I'm facing the following problem of selecting and sorting parent documents based on an aggregated value over its children documents. The aggregation (e.g. sum) itself depends on a query string, i.e. which children documents are relevant for the aggregation.
Example: Given the documents basket A and basket B, for each basket document
, I am looking to sum over the number
field of its fruit
children if the name
field matches my query, e.g. apples
.
PUT /baskets/_doc/0
{
"name": "basket A",
"fruit": [
{
"name": "apples",
"number": 2
},
{
"name": "oranges",
"number": 3
}
]
}
PUT /baskets/_doc/1
{
"name": "basket B",
"fruit": [
{
"name": "apples",
"number": 3
},
{
"name": "apples",
"number": 3
}
]
}
Mappings:
PUT /baskets
{
"mappings": {
"properties": {
"name": { "type": "text" },
"fruit": {
"type": "nested",
"properties": {
"name": { "type": "text" },
"number": { "type": "long" }
}
}
}
}
}
- Use case 1: Which basket has (strictly) more than 5 apples? Would expect only basket B
- Use case 2: Sort baskets by number of apples.

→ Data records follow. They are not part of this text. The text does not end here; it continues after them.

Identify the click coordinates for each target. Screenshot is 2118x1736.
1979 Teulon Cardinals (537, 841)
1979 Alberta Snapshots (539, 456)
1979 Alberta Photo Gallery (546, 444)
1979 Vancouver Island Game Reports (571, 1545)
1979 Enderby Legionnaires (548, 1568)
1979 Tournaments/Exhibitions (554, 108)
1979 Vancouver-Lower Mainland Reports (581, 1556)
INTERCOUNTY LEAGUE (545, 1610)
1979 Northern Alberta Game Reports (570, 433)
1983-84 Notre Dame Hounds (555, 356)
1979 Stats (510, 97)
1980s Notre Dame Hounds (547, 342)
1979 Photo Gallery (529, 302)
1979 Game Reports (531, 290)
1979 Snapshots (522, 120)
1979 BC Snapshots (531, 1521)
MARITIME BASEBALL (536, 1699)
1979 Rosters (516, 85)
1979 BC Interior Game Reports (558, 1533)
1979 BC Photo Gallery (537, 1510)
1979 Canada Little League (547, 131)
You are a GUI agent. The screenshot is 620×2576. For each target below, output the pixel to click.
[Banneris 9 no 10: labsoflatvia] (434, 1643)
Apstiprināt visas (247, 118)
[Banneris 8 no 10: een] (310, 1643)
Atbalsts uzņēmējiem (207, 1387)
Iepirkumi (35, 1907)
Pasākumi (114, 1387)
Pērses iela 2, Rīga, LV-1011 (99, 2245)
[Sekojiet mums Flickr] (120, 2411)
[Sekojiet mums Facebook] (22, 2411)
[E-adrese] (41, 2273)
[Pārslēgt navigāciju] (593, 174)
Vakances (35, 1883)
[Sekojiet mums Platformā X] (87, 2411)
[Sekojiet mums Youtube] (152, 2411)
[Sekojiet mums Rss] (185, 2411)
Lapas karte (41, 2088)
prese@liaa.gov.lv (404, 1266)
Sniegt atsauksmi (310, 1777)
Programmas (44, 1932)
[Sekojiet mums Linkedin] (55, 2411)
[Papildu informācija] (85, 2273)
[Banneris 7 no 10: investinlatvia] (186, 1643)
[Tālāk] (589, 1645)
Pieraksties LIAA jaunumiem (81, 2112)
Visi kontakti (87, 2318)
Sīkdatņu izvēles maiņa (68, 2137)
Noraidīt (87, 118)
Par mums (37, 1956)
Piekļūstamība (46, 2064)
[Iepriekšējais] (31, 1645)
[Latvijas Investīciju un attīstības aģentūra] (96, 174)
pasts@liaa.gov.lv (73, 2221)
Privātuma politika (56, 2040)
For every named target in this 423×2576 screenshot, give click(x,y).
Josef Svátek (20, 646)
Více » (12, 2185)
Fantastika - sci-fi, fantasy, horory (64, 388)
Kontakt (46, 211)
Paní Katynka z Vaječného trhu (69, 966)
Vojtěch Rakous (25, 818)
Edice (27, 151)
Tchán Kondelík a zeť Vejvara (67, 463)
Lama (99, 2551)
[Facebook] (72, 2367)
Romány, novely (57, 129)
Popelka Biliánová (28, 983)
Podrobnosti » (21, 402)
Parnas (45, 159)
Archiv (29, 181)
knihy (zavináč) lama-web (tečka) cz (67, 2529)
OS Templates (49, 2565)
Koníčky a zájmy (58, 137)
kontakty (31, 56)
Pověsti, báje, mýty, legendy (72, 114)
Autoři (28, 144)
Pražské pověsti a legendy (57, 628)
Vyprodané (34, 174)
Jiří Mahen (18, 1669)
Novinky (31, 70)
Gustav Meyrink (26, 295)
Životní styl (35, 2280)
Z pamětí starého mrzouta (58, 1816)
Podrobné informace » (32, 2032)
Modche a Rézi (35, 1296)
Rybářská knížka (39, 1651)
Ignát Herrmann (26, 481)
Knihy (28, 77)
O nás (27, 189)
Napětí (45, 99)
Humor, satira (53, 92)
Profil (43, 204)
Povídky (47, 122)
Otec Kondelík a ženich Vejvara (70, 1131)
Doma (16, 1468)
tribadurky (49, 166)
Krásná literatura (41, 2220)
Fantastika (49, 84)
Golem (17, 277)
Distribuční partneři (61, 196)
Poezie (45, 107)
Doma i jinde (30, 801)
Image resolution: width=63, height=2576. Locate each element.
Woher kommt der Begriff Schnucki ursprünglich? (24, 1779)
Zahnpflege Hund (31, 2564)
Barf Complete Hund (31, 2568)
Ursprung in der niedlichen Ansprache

Would expect basket B with a total of 6 apples, then basket A with a total of 2 apples.
How can one implement this using the Elasticsearch (7.8.0) query DSL?
I have tried so far with nested queries and aggregations without success.
Thanks!
Edit: Added mappings
Edit: Updated the numbers to better reflect the problem
*Edit: Added possible answer to Use case 2 (see comments to the answer from @joe):
GET /profiles/_search
{
"aggs": {
"aggs_baskets": {
"terms": {
"field": "name",
"order": {"nest > fruit_filter > fruit_sum": "desc"}
},
"aggs": {
"nest":{
"nested":{
"path": "fruit"
},
"aggs":{
"fruit_filter":{
"filter": {
"term": {"fruit.name": "apple"}
},
"aggs":{
"fruit_sum":{
"sum": {"field": "fruit.number"}
}
}
}
}
}
}
}
}
}